There a ton of great resources out there for learning how to brew a cup with the AeroPress. To start out, watch How to Make a Perfect Cup of Coffee with the AeroPress to learn the basics. Then when you are comfortable, you can check out some more advanced methods such as the famous Inverted Method or how to brew iced coffee with the AeroPress. If you are looking to really learn from the best, you can check out some of the recipes from the World AeroPress Championships. Some of these recipes are very complex, and might be overkill for your morning cuppa.
Step #3: Acquire some specialty accessories to perfect your brew
Investing in a coffee grinder and some sort of press brewer will take you 90% of the distance to a perfect cup. But there are still a lot of cool coffee-related gadgets and tricks out there that you might find worthwhile. Here are a couple of my favourite.
Get a good travel mug
You don’t want to carry a coffee mug all the way to campus you say? No problem. Enter the Contigo AutoSeal Travel Mug, which is the pinnacle of hot beverage transport technology. These bad boys automatically seal when not in use, and are vacuum insulated to keep your coffee hot for hours. In fact, this is the only travel mug that I have found that actually seals consistently and reliably, allowing me to throw it into my backpack without worrying about it leaking all over my books. It’s insulation is so effective that my 9 AM coffee is always still comfortably warm for my 1 PM class. If anything, you may have trouble with your coffee still being too hot to drink for your first class.

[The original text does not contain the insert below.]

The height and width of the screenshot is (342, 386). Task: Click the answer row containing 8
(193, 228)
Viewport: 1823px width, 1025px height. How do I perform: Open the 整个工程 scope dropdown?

Vacuum seal storage container
Even when you are grinding your beans every morning, they will still go stale eventually, which makes it difficult to buy in bulk to save money. You can help keep your beans fresh for longer some sort of airtight storage canister. The Planetary Design Airscape is a great model that allows you to squeeze out excess air, keeping your beans fresh longer.
Reusable metal AeroPress filter
If you are a regular AeroPress user, you will soon begin to notice yourself quickly expending your disposable paper filters. If you brew a cup or two every day, it makes financial (and environmental) sense to purchase a reusable metal filter disc. The two most popular brands are the S Filter, which is made of a fine mesh grid, and the Able brewing disc, which is a metal disc cut with tiny holes.
Brewing coffee at home is not for everyone, especially for Roll Up The Rim addicts. There is also a significant social aspect to coffee, serving as a centrepiece of business meetings and mid-day social gatherings. But for most people who have just fallen into this routine naturally, it is easy to make a better tasting cup of coffee for less money and in less time. You’re drinking the stuff anyways, might as well enjoy it.